TEKS YANG DIBERIKAN>

....

Aktivitas dalam setiap rantai produksi umumnya membutuhkan interaksi antara faktor input, faktor antara, dan output yang tidak selalu berada pada satu lokasi yang sama. Perbedaan lokasi akan menimbulkan adanya biaya transaksi dan transportasi yang semakin tinggi apabila semakin jauh jarak antara lokasi input faktor produksi dengan lokasi produksi dan pasar. Dalam hal ini menjadi penting adanya aksesibilitas wilayah yang dihubungkan oleh infrastruktur transportasi (termasuk jalan dan jembatan). Selain permasalahan lokasi, adanya potensi wilayah juga dapat menjadi salah satu faktor penarik adanya aktivitas ekonomi pada suatu lokasi tertentu dengan ketersediaan infrastruktur pendukung.

....

YANG HARUS DIKERJAKAN>
1. Tolong kutip persis bagian teks tentang rantai produksi, mulai dari "Aktivitas dalam setiap" dan berakhir pada "ketersediaan infrastruktur pendukung.".
2. Dalam teks tentang rantai produksi, sebutkan semua unsur yang dinyatakan saling berinteraksi dalam aktivitas setiap rantai produksi.

....

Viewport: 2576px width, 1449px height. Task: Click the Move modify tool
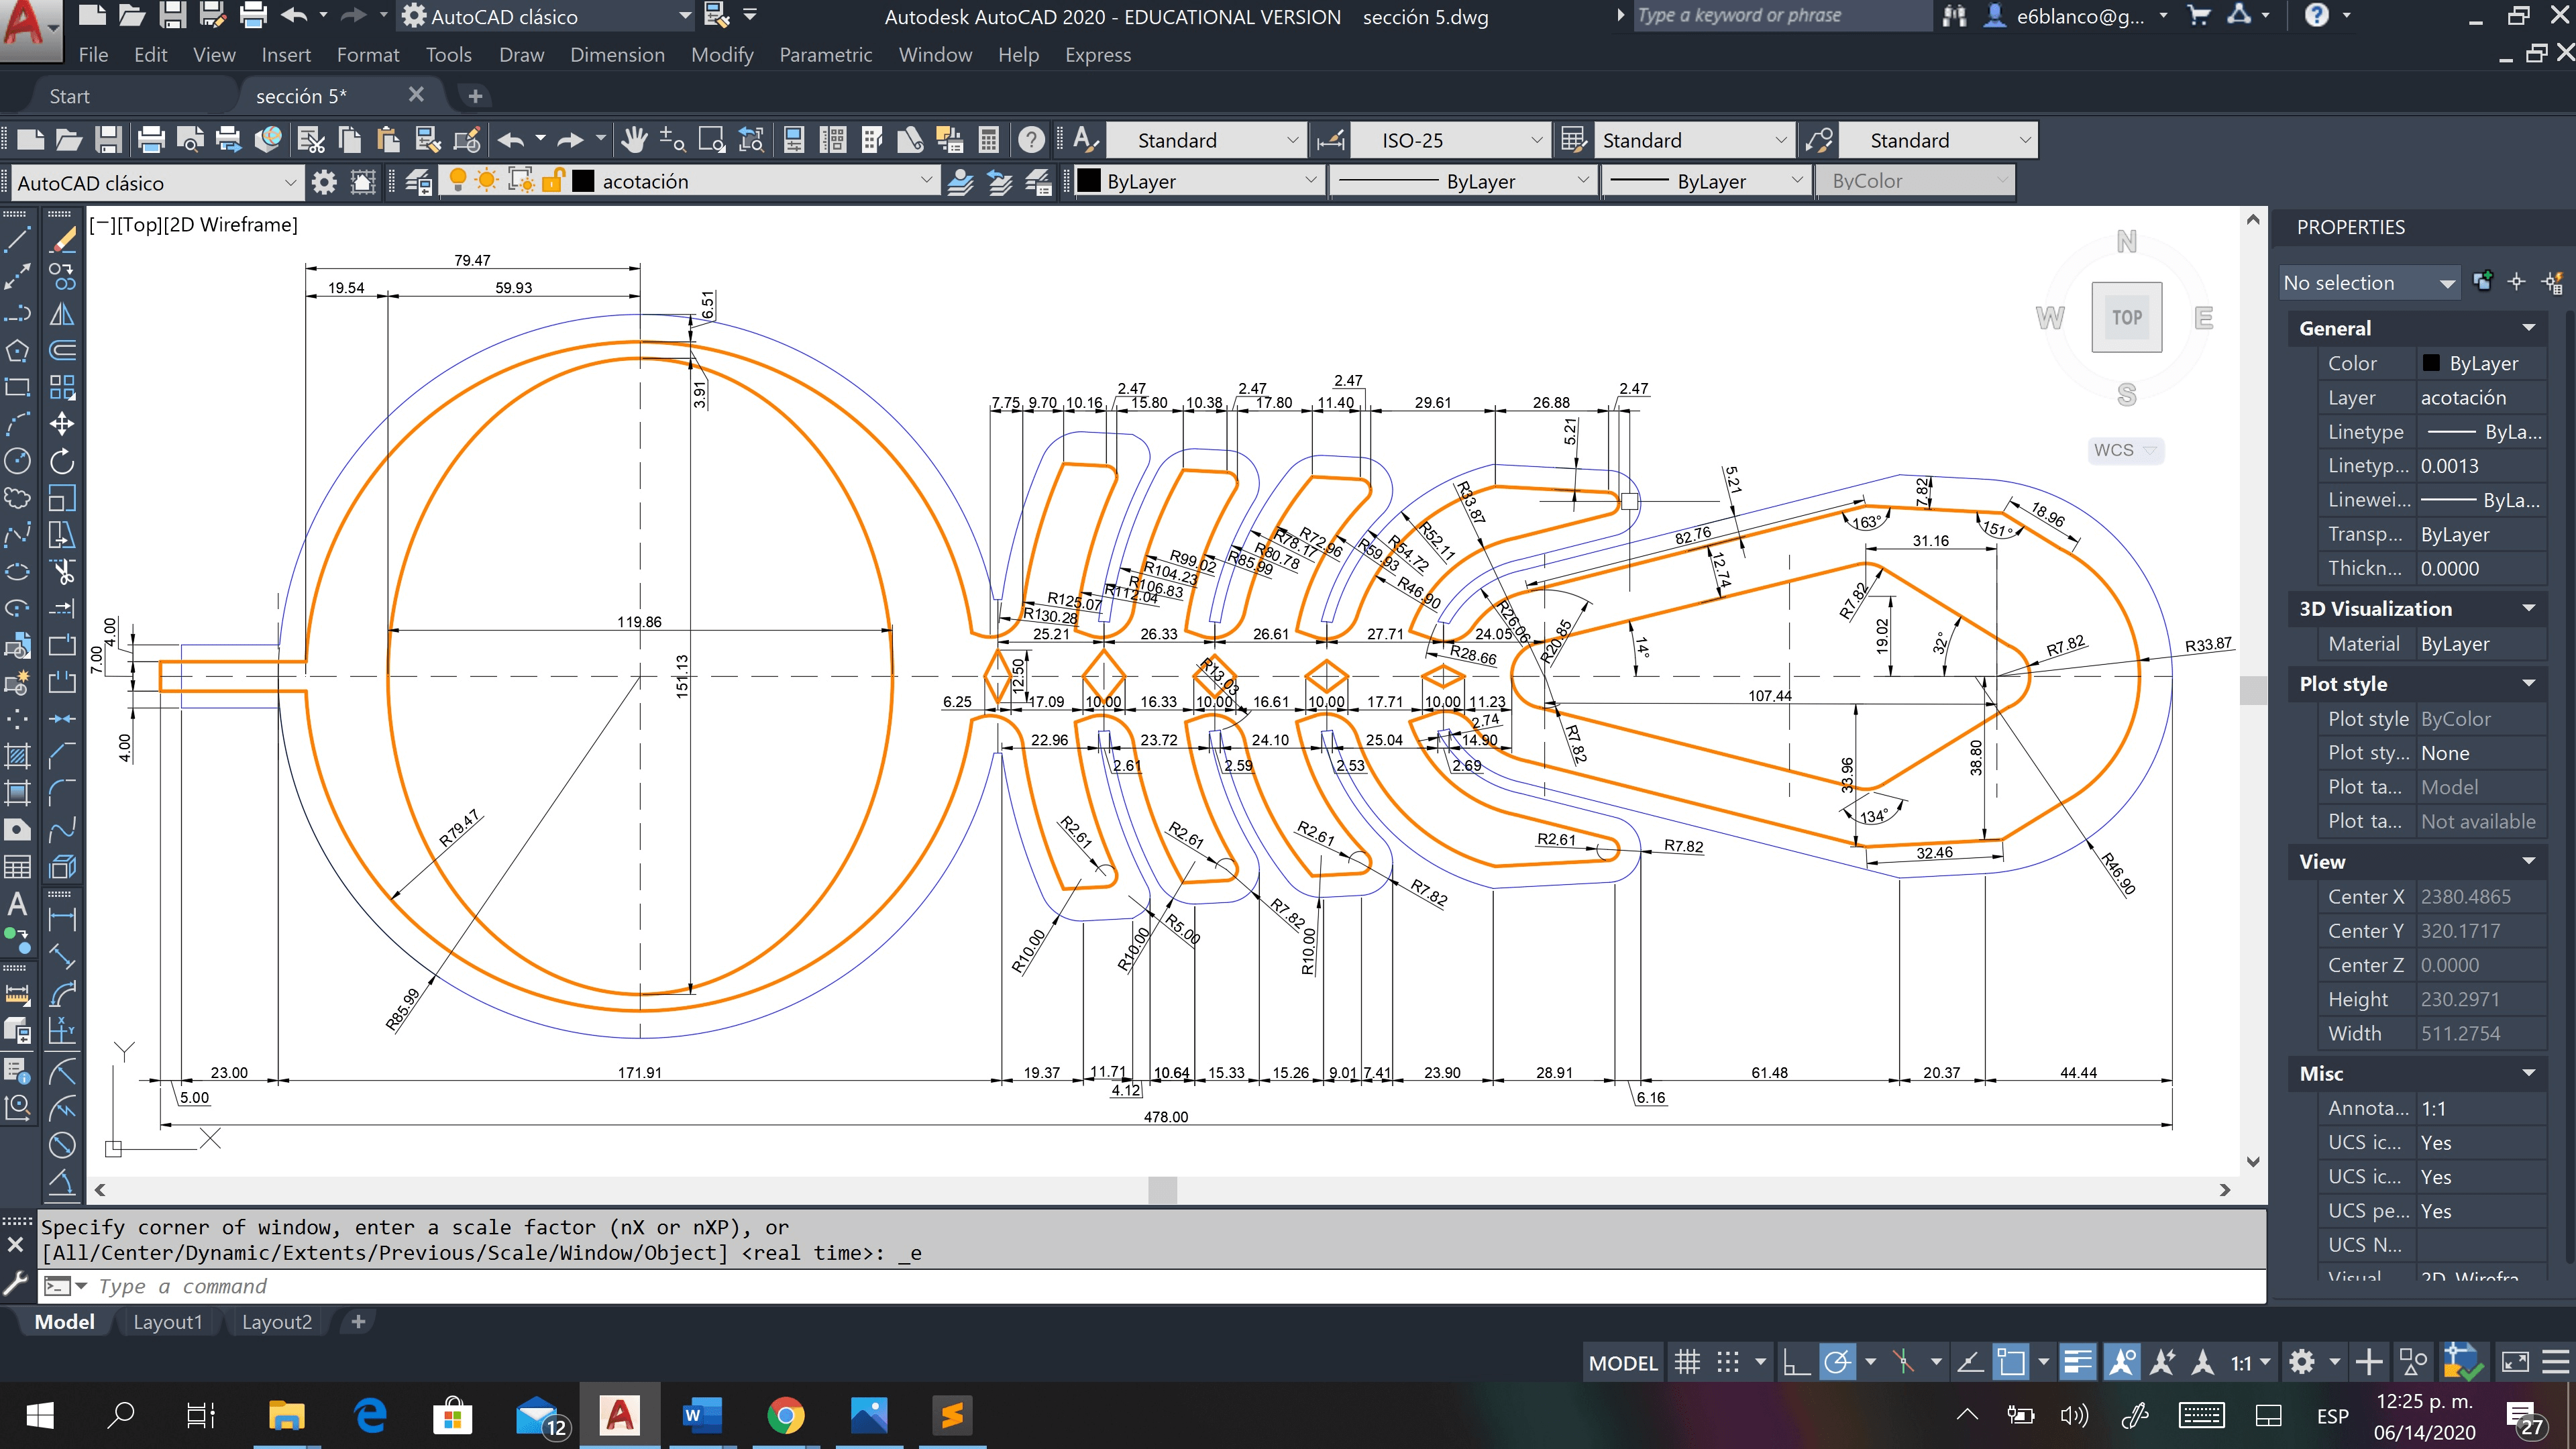click(62, 424)
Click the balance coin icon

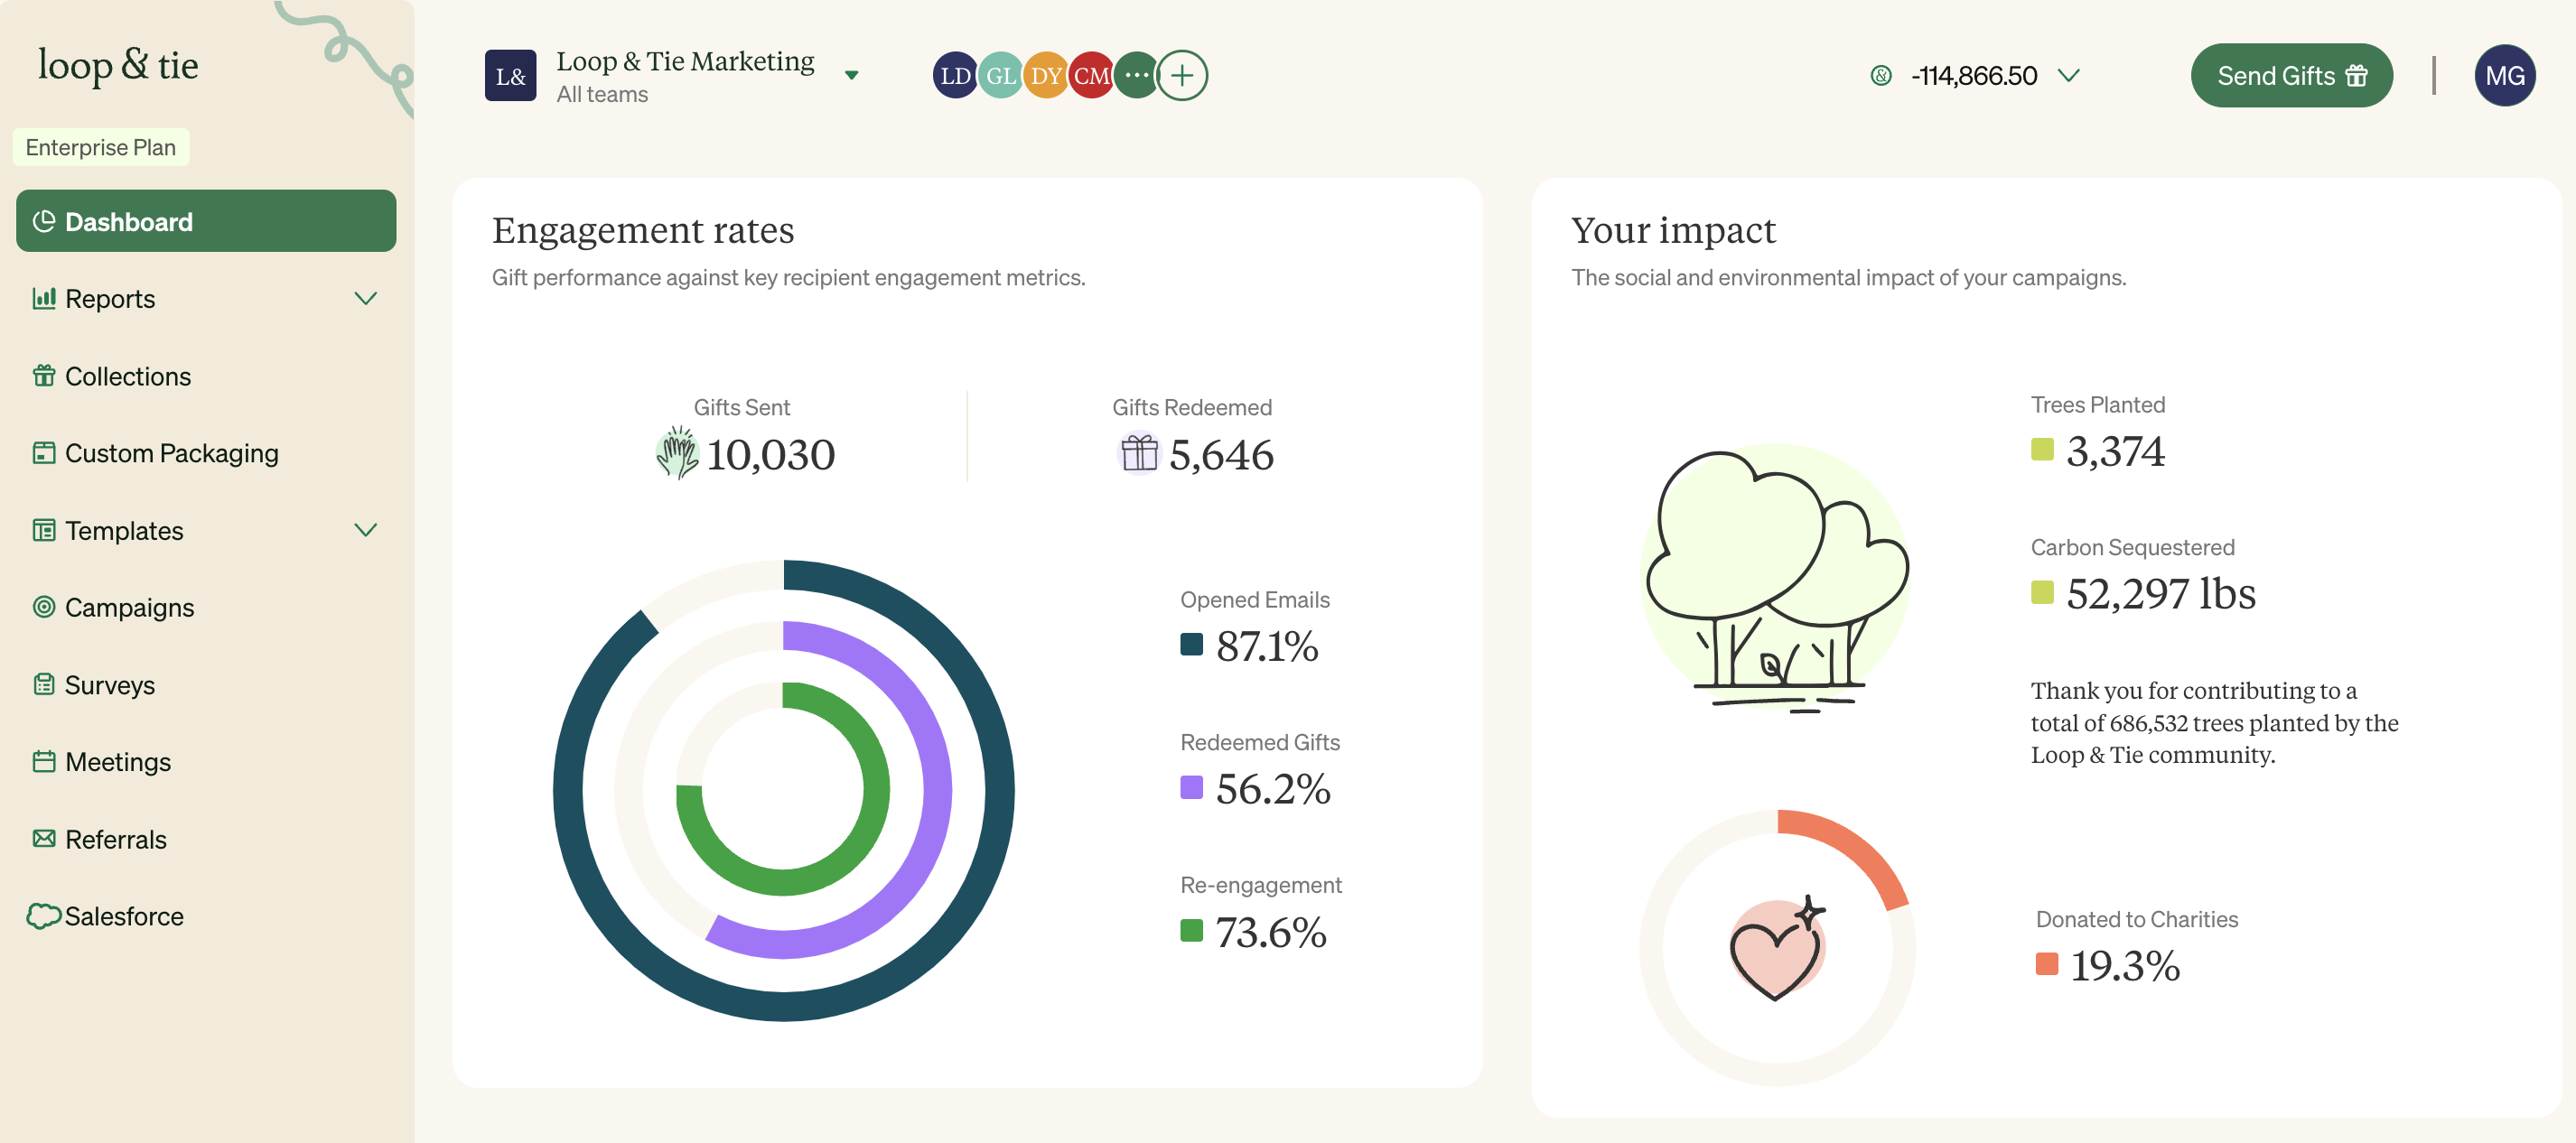1880,76
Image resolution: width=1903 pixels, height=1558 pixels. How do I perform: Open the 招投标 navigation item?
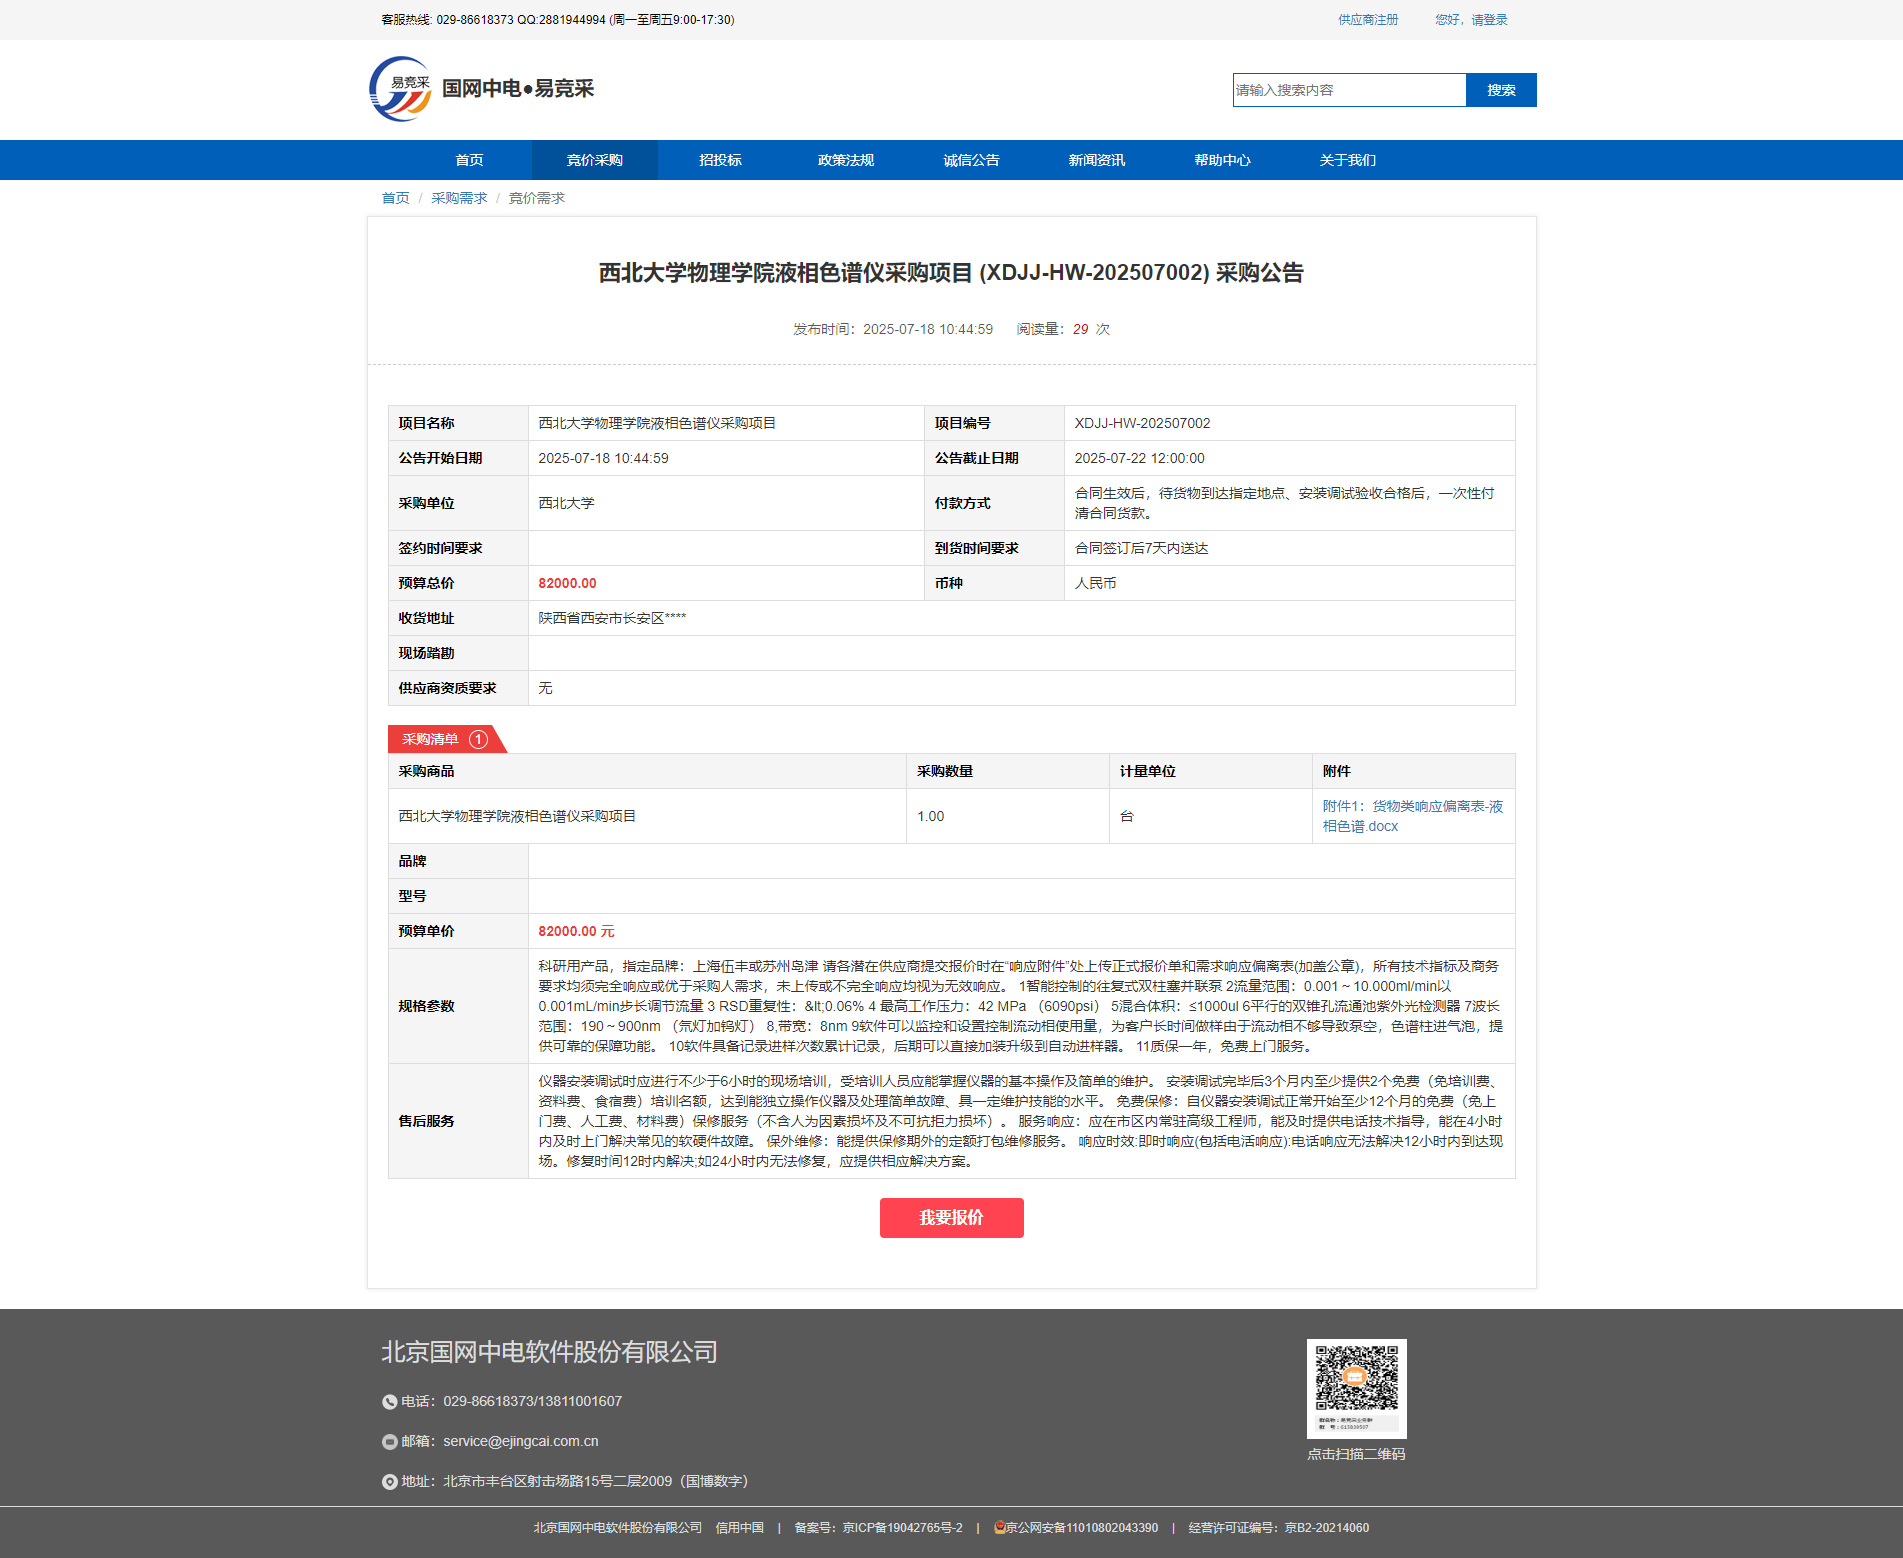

....

PENYELESAIAN>
1.
Aktivitas dalam setiap rantai produksi umumnya membutuhkan interaksi antara faktor input, faktor antara, dan output yang tidak selalu berada pada satu lokasi yang sama. Perbedaan lokasi akan menimbulkan adanya biaya transaksi dan transportasi yang semakin tinggi apabila semakin jauh jarak antara lokasi input faktor produksi dengan lokasi produksi dan pasar. Dalam hal ini menjadi penting adanya aksesibilitas wilayah yang dihubungkan oleh infrastruktur transportasi (termasuk jalan dan jembatan). Selain permasalahan lokasi, adanya potensi wilayah juga dapat menjadi salah satu faktor penarik adanya aktivitas ekonomi pada suatu lokasi tertentu dengan ketersediaan infrastruktur pendukung.

2. faktor input, faktor antara, output